Securing Automotive Networks with Vehicle-Agnostic Technologies


  • Samuel Hollifield


Modern vehicles are incredibly complex and operate through an exchange of information between many Electronic Control Units (ECUs)—which are small embedded computers that can contain an array of sensors and inputs. These ECUs communicate through Controller Area Networks (CANs), a broadcast network with a lightweight protocol, which have been mandated for use in most vehicles since 2008. Previous research has shown that a vehicles CANs are critically vulnerable to exploitation: hackers can remotely execute code and collect potentially sensitive private information.

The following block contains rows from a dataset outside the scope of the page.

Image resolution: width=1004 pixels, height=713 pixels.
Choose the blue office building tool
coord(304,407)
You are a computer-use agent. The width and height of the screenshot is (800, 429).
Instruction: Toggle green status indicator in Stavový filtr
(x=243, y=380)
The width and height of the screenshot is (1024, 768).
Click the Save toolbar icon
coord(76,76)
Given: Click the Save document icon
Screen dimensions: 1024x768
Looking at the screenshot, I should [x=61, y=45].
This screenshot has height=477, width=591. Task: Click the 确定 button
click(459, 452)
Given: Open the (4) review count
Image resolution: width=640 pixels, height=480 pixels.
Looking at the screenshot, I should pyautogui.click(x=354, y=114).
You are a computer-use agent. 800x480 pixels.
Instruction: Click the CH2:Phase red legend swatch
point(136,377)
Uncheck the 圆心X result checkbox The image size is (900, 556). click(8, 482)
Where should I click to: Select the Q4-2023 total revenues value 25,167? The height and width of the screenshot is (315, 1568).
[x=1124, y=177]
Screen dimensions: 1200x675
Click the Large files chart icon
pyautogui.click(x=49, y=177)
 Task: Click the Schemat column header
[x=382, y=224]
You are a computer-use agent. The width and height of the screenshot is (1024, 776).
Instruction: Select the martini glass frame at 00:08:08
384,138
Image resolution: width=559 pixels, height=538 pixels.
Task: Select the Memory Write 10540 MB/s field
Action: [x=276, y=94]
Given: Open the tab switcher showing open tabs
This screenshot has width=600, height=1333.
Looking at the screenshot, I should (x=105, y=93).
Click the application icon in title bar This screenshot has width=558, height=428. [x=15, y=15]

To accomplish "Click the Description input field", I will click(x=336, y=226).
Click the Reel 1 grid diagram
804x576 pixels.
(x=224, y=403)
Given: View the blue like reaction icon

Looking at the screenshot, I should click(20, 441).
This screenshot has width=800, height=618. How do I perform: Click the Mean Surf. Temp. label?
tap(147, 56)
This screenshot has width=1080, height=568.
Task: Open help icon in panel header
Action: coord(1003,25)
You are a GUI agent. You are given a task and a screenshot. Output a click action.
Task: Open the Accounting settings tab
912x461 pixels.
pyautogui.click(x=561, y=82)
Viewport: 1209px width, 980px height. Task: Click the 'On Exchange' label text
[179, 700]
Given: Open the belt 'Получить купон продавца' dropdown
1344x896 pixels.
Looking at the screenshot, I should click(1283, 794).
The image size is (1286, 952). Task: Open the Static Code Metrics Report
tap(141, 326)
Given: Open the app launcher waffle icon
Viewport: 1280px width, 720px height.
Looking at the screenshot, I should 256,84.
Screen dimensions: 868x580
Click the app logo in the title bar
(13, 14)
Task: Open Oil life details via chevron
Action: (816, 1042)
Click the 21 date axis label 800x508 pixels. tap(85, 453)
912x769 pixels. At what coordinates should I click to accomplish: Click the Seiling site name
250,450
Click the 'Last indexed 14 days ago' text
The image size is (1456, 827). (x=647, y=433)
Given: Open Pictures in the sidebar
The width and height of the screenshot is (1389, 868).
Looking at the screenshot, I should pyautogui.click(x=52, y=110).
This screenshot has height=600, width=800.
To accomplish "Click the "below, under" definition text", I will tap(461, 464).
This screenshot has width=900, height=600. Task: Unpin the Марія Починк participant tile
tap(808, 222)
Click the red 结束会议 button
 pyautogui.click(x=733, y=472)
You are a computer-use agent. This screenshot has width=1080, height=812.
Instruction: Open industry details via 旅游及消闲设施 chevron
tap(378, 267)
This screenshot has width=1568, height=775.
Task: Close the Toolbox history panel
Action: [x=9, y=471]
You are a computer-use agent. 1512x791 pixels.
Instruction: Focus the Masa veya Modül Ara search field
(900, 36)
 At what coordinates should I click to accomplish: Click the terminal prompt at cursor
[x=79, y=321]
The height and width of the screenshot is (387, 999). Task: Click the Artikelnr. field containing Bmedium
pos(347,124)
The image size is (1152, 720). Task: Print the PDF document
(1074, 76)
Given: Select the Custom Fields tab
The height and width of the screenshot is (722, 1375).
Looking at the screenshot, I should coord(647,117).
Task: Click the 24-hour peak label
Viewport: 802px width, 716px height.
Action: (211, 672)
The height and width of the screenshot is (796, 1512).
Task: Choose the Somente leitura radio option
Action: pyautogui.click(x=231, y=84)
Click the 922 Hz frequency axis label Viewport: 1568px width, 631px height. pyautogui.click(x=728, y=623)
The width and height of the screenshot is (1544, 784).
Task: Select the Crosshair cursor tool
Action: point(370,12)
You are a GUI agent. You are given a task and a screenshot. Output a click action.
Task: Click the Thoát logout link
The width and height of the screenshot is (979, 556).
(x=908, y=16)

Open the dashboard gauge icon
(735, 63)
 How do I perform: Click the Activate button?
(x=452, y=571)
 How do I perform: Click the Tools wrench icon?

Although numerous examples of intrusions and attacks have been demonstrated through research, the practical application of cybersecurity remains inconsistent across automotive manufacturers. Further, passenger vehicle manufacturers use propriety encodings for CAN messages, obfuscating the meaning of data. To help solve this critical issue, we present our research towards producing a vehicle-agnostic intrusion detection system. Our proposed solution is an after-market prototype which can plug in to an automotive on-board diagnostic port to monitor network traffic. The prototype uniquely configures itself per-vehicle and uses a suite of algorithms to determine the presence of a cyber-attack. Our research expands upon current CAN detection solutions by matching signals in the obfuscated network with known values generated from automotive diagnostic services.